What you get: An aerial photograph that looks correct, with somewhere between 31 and 52 runners depending on the generation.

Why it's wrong: From the OpenAI Developer Community: gpt-image-2 was documented generating a Boston Marathon visual claiming "127 years of tradition" when the correct number is 129. When asked to recount its own generated content, it claimed "41 people" for an image that actually contained 35.

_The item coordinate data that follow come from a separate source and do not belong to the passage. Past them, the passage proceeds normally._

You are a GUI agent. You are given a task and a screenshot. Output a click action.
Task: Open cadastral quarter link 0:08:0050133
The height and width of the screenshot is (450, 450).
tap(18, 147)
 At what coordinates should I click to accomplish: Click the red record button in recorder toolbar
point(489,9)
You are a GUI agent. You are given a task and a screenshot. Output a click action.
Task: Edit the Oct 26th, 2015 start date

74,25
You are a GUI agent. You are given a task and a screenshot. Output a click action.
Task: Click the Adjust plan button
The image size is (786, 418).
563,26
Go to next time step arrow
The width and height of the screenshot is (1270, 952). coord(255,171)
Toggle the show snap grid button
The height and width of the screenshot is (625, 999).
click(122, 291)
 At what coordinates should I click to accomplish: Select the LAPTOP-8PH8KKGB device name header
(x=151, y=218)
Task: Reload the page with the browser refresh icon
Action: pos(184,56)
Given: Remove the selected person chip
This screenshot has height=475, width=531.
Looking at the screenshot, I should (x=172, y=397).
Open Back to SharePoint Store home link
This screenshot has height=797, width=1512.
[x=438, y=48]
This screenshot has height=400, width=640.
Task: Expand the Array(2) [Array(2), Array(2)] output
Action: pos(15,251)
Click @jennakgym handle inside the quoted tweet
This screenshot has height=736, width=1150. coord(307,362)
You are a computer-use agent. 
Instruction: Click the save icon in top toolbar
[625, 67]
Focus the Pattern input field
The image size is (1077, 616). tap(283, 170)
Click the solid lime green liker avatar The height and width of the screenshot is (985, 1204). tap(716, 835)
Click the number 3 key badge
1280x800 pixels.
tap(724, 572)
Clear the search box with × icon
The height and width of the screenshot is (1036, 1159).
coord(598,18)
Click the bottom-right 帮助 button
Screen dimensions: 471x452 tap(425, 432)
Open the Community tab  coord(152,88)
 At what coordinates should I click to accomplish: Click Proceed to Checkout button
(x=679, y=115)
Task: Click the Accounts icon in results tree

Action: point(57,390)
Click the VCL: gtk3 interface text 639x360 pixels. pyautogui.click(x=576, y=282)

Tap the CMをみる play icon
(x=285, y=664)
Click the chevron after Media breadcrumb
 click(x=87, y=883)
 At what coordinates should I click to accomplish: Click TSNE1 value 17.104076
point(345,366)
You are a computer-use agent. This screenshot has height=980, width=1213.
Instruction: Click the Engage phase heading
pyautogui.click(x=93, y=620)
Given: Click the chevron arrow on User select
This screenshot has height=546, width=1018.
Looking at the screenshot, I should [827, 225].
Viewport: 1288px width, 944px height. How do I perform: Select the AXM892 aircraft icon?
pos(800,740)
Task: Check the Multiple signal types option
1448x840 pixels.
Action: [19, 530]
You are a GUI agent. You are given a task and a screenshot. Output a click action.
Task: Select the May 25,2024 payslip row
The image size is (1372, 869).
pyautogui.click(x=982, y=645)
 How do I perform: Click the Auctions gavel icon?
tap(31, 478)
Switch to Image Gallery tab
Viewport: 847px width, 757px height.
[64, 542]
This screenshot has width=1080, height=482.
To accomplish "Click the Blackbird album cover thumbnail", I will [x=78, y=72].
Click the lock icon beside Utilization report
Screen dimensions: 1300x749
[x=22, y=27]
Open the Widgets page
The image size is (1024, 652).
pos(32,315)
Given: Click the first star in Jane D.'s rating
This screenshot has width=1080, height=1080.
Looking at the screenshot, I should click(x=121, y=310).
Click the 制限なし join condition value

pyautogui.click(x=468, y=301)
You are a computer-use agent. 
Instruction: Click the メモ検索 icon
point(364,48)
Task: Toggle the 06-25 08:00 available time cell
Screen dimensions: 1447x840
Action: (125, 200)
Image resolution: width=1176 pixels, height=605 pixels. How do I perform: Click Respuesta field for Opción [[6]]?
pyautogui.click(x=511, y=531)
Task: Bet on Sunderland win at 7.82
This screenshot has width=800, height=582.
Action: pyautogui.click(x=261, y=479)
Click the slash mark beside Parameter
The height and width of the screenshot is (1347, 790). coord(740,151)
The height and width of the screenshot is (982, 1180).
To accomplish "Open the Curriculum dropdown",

The model cannot reliably:

  • Generate a specific count of objects
  • Count its own generated content accurately
  • Maintain numerical accuracy in stat-based imagery

What it costs you: Sports content, infographics, inventory visualizations, any analytical imagery β€” every numerical claim becomes suspect. If the count of runners in your marathon image is wrong, why should anyone trust the data label "127 years of tradition" you'll inevitably composite next to it?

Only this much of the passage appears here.